The specified beneficiaries allegations were not ‘new issues’. I accept Memart’s submissions that they were matters that the plaintiffs ought always to have been aware and that there was no radical change or abandonment in Memart’s oral submissions concerning the specified beneficiaries allegations, as is evident in the reasons.[15]
[15]Judgement [35].
The conflict of interest allegations involved an allegation of fraud that ought never to have been made without a proper basis and supported by evidence that would demonstrate that the claim had some prospect of success.
In the reasons, and as noted above at paragraph [19]the Court determined that the procedural history of the proceeding has been unsatisfactory and the plaintiffs’ conduct has not been conducive to the clear identification of issues in dispute.[16] As a result, the proceeding has been delayed and costs have been wasted. Further, Memart was only given limited time within which to respond to the further proposed amended statement of claim, which was ultimately not allowed.
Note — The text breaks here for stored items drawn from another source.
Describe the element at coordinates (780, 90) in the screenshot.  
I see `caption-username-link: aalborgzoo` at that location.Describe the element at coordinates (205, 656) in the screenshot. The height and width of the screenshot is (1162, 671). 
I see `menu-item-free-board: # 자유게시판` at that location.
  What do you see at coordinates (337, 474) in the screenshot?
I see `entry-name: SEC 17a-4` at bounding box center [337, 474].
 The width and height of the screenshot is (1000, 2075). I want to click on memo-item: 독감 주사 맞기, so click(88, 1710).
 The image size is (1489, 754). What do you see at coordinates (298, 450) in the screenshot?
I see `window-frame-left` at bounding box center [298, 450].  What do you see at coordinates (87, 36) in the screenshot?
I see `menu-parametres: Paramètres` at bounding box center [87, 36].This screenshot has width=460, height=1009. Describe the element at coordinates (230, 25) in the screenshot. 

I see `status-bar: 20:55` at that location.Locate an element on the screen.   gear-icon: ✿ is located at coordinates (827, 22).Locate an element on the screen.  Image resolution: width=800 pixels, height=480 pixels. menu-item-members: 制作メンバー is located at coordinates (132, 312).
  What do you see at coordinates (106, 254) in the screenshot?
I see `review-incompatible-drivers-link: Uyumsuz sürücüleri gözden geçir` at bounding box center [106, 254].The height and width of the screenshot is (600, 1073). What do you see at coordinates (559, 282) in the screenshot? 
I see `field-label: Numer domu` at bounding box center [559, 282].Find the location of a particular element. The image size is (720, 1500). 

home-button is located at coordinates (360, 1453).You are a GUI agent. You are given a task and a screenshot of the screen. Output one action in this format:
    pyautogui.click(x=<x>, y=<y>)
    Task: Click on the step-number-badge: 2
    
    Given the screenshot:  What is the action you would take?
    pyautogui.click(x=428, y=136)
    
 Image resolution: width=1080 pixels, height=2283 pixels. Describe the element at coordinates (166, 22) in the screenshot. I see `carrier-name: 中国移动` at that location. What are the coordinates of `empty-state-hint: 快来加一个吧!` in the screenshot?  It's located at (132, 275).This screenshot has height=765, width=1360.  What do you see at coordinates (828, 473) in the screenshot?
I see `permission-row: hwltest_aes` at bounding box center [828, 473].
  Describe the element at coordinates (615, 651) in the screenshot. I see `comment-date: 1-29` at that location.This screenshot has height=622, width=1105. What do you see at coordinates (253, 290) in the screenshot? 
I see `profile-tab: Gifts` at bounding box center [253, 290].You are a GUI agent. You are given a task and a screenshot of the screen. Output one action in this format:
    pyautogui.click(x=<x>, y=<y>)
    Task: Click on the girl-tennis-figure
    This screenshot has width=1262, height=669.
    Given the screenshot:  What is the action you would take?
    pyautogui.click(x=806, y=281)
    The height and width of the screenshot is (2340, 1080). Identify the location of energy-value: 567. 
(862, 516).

The scope of discovery was to be determined on 17 April 2015, but this has not yet occurred and pleadings have not yet closed.
[16]Judgment [31]-[32].
In my view, the plaintiffs’ conduct lacks the competence and diligence expected of parties in commencing civil litigation and the unsatisfactory procedural history has resulted in conduct that should properly be described as unreasonable and unmeritorious.
While I accept the plaintiffs’ submission that a costs order at the completion of the proceeding could remedy any unsatisfactory conduct to a degree, in view of the progress of the proceeding thus far and the potential for fading memories as to events that have occurred so far as these costs are concerned, I consider it to be more efficient and effective to not only quantify the costs but also for Memart to be paid the costs now rather than at the end of the proceeding, which may be some years away.
I am satisfied that the plaintiffs’ conduct in the proceeding to date warrants a departure from the usual rule under r 63.20 and will make orders that the costs to be paid by the plaintiffs be taxed immediately.
Orders
I will make the following orders:
(a) The plaintiffs pay the costs of the defendant of the hearing on 17 April 2015 and of the application filed 1 May 2015, on an indemnity basis, taxed in default of agreement.
(b) The plaintiffs pay the costs of the defendant thrown away by reason of the amendments to the statement of claim for which leave was granted in accordance with the reasons published on 28 August 2015, on an indemnity basis, taxed in default of agreement.
(c) The costs the subject of this order be taxed immediately.